15. The Triumph Of The Will

So, what Entertainment Weekly is telling us is that the most notorious piece of cinematic propaganda, that also has to do with Nazis, is just less controversial than a cult movie about New York City gangs?  Not only is this list poorly thought out but poorly arranged.

Title: Re: The Most Controversial Films Of All Time
Post by: Kal on June 11, 2006, 04:08:49 PM
Quote from: Pubrick on June 11, 2006, 01:44:24 AM
yeah, the only lists worth a damn are the box office ranks.

if you someday expect to make a living making films then you'll see the importance of the list. until then you dont have to worry cause your mom probably buys your dvds.
Title: Re: The Most Controversial Films Of All Time
Post by: RegularKarate on June 11, 2006, 04:14:49 PM
I'm sure I don't need to point this out, but you're just making yourself seem even more ridiculous.
How old are you?
Title: Re: The Most Controversial Films Of All Time
Post by: MacGuffin on June 11, 2006, 04:26:14 PM
EW Gets It Horribly Wrong, Again: Tries to List 'Most Controversial Movies' and Fails
Source: Nikki Finke; LA Weekly

The latest issue of Entertainment Weekly (aka the official magazine of office receptionists) takes a stab at listing the 25 most controversial movies of all time. "Every now and then, a film comes along that can genuinely get someone's goat without any studio goosing. Films whose incendiary elements can inspire an offended party to pick up a picket, call for a boycott, even pray for divine intervention. These can be important, progressive, taboo-shattering films--or merely films that feature a lot of randy humping. They can also be films that are truly, objectively despicable." I have real problems with EW's list: it's as if only the post-Star Wars prequel generation came up with it (yet they forgot Brokeback Mountain). I mean, where's Carnal Knowledge? Blackboard Jungle? Easy Rider? Straw Dogs? Apocalypse Now? I Am A Fugitive From A Chain Gang? Dr. Strangelove? Gentlemen's Agreement? Bad Day at Black Rock? Texas Chainsaw Massacre? Midnight Cowboy? Not to mention the original Manchurian Candidate which after the JFK assassination was withdrawn from circulation for 25 years? Or Song of the South, which is still Disney's biggest embarrassment for showing "happy slaves" onscreen. And since they're counting foreign films (Triumph of the Will is included), then where's L'Âge d'Or, for that matter? I could go on and on.
Title: Re: The Most Controversial Films Of All Time
Post by: Gold Trumpet on June 11, 2006, 04:56:17 PM
I'll credit EW with one thing on the foreign film selection. Its that they included I Am Curious. Arguing what foreign films should be included is arguing among a laundry list. All choices have fine reasons to be on the list but none have definitive reasons. I Am Curious is definitive because it gave America its rating system.

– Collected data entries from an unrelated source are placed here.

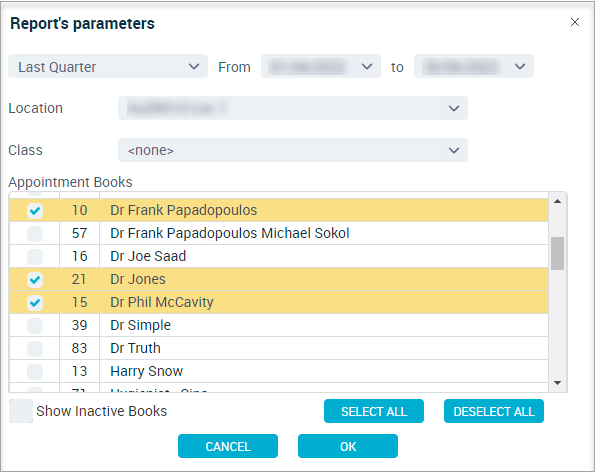Click the appointment books scrollbar thumb
The width and height of the screenshot is (595, 472).
click(x=557, y=253)
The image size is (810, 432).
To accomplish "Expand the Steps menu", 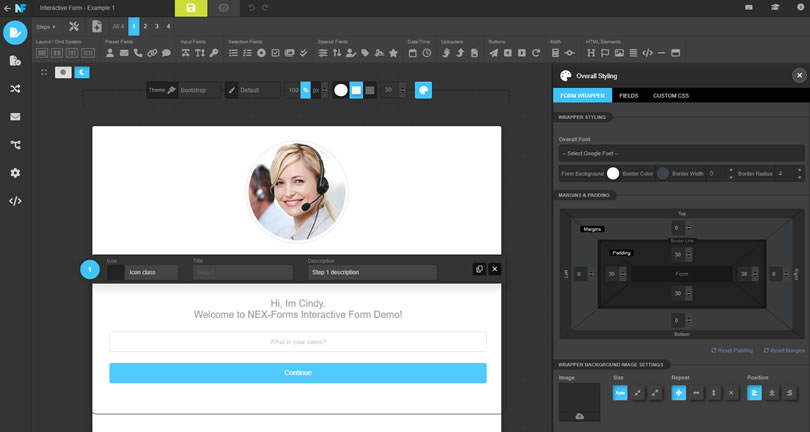I will (45, 27).
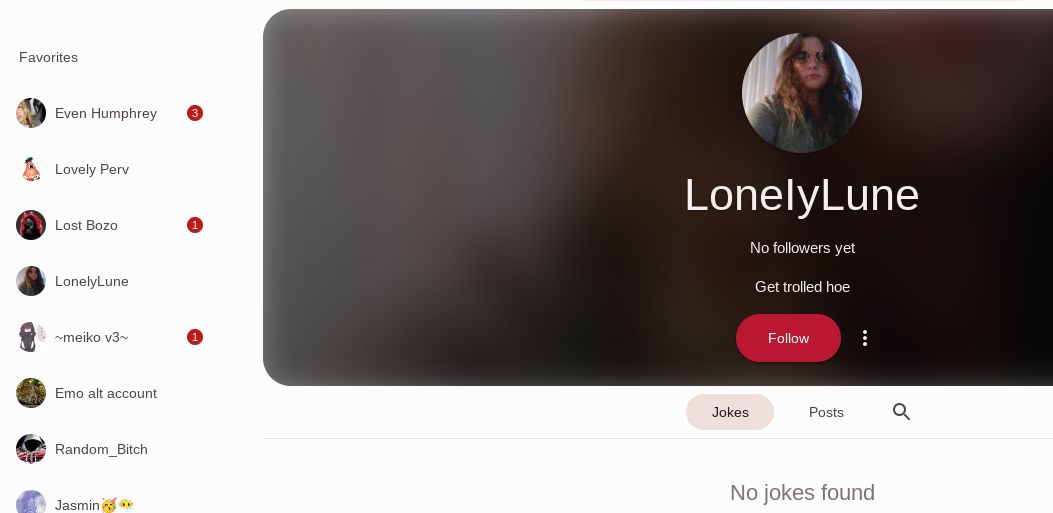Screen dimensions: 1053x513
Task: Click Random_Bitch avatar icon
Action: [31, 449]

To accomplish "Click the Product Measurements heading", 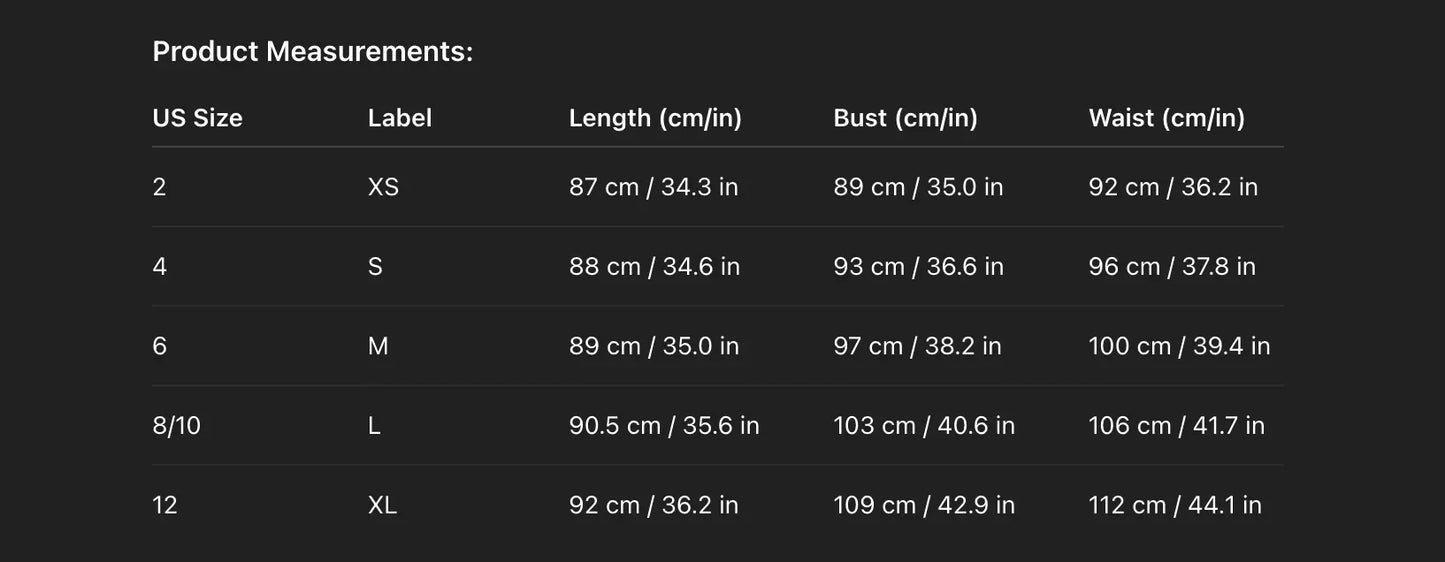I will point(312,52).
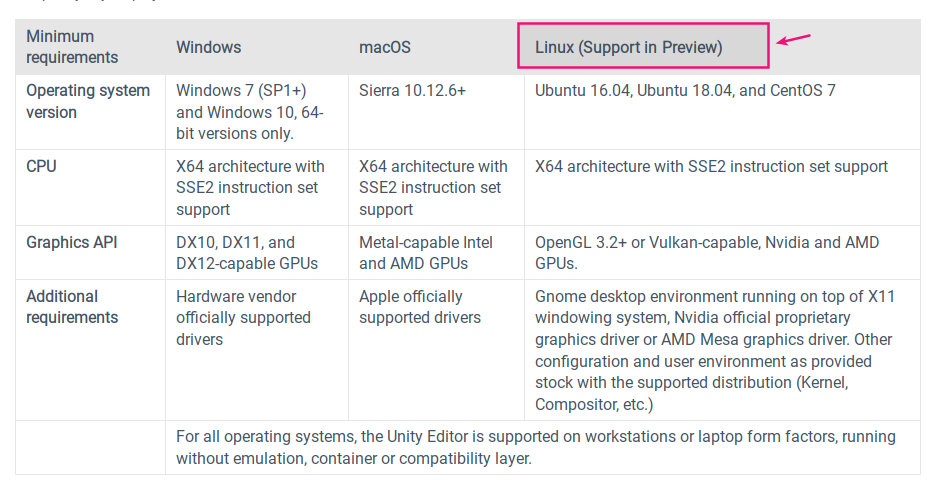Select the "Hardware vendor officially supported drivers" cell

pos(243,318)
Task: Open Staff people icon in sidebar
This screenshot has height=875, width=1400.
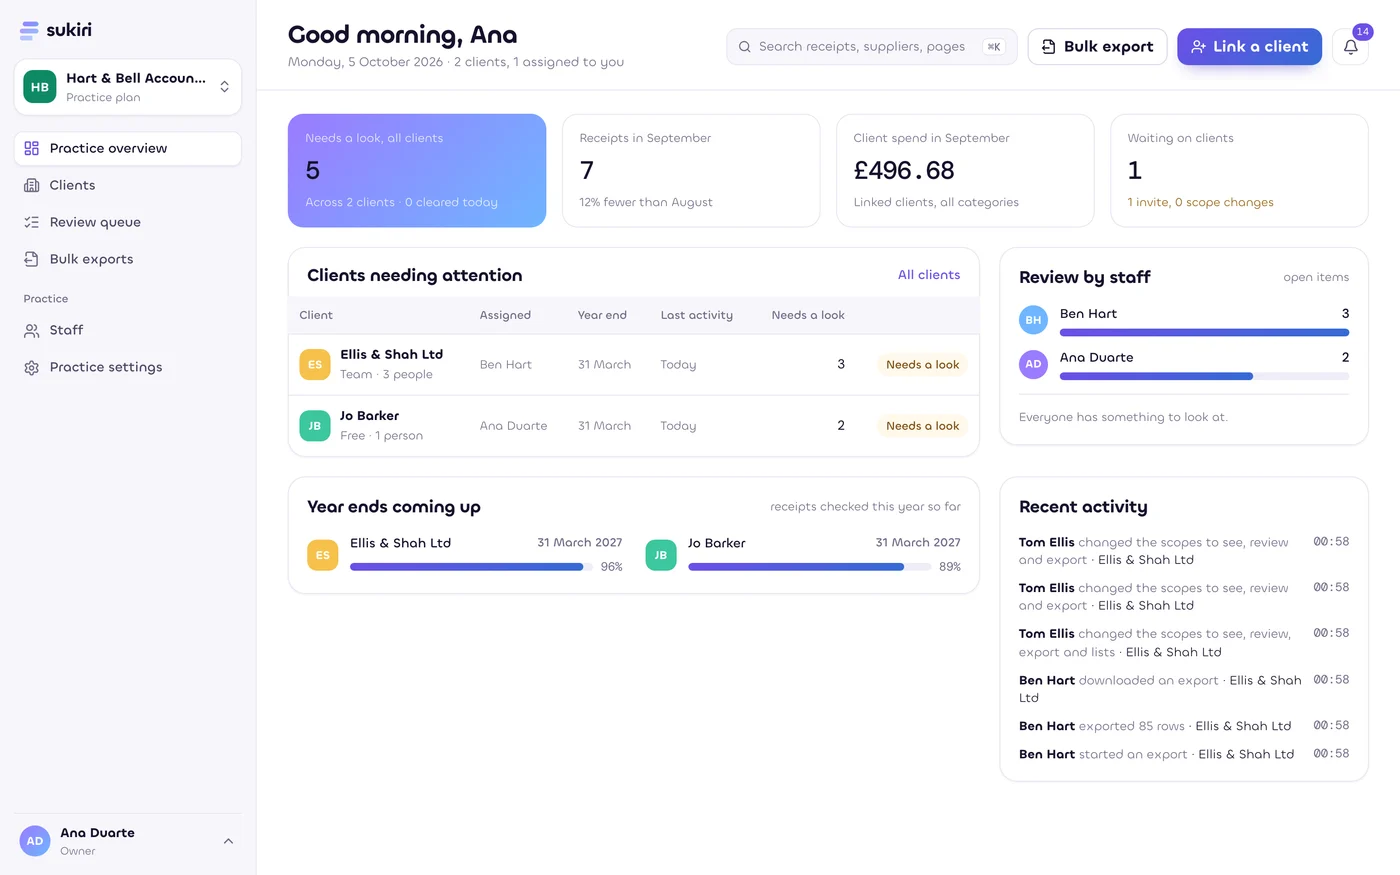Action: coord(32,330)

The current rating system puts America in the class of high censorship with countries like China. Large studio films are made to an understanding of what will get by censors and what won't. The ability for violence to be acceptable while sexuality is prohibited makes for uneven reasoning. The world wide effect is that these are the majority of American films being seen across the world are ridiculous for their mis-portrayal of violence.

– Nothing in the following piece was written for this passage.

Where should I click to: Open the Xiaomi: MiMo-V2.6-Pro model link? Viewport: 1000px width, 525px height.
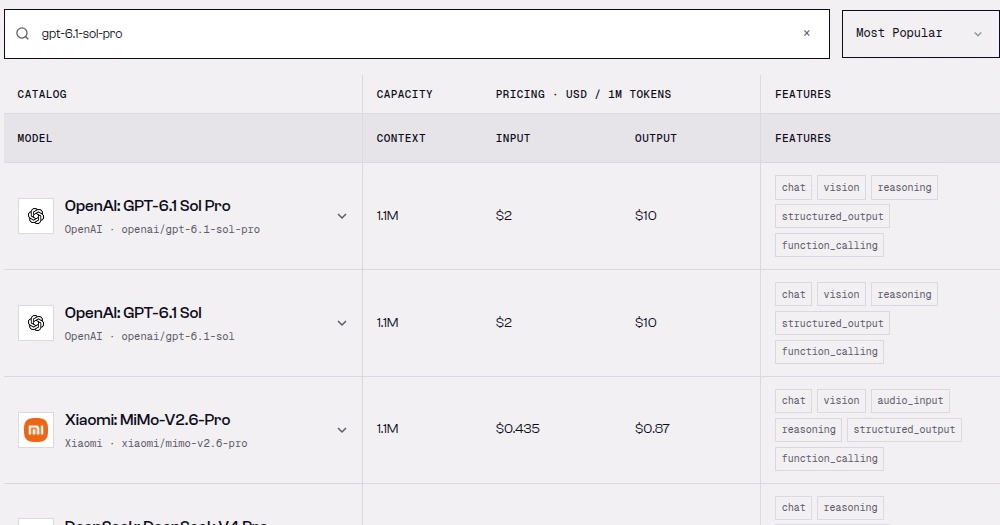(147, 420)
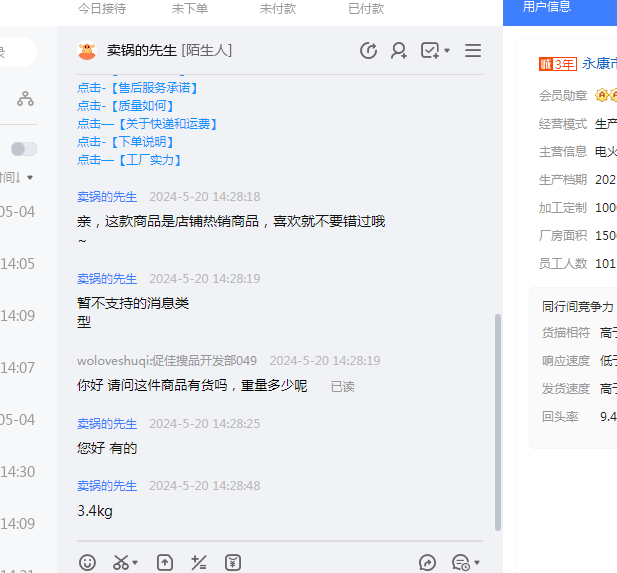Click the upload file icon
This screenshot has height=573, width=617.
165,563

It was once said an actor could be a star in only one country but never only in America. This is the situation of the rating system as well. What should at least be uniquely American is stretched all around the world because every country is showing mainly American films.
Title: Re: The Most Controversial Films Of All Time
Post by: polkablues on June 11, 2006, 05:13:13 PM
Let's all take a deep breath and remember that this isn't exactly Sight & Sound we're talking about here; it's Entertainment Weekly.  We should just be impressed they've heard of I Am Curious (Yellow).
Title: Re: The Most Controversial Films Of All Time
Post by: jigzaw on June 11, 2006, 08:03:16 PM
Yeesh.  Was United 93 really controversial??  Some people didn't want to see it for understandable reasons and some felt it was "too soon", but was there really a controversy?  Were people marching around, or calling for boycotts??  Not that I know of, anyway.

I also agree that it's way too early to call the da Vinci Code one of the top 25 OF ALL TIME, it just came out.
Title: Re: The Most Controversial Films Of All Time
Post by: Pubrick on June 11, 2006, 11:08:50 PM
Quote from: kal on June 11, 2006, 04:08:49 PM
Quote from: Pubrick on June 11, 2006, 01:44:24 AM
yeah, the only lists worth a damn are the box office ranks.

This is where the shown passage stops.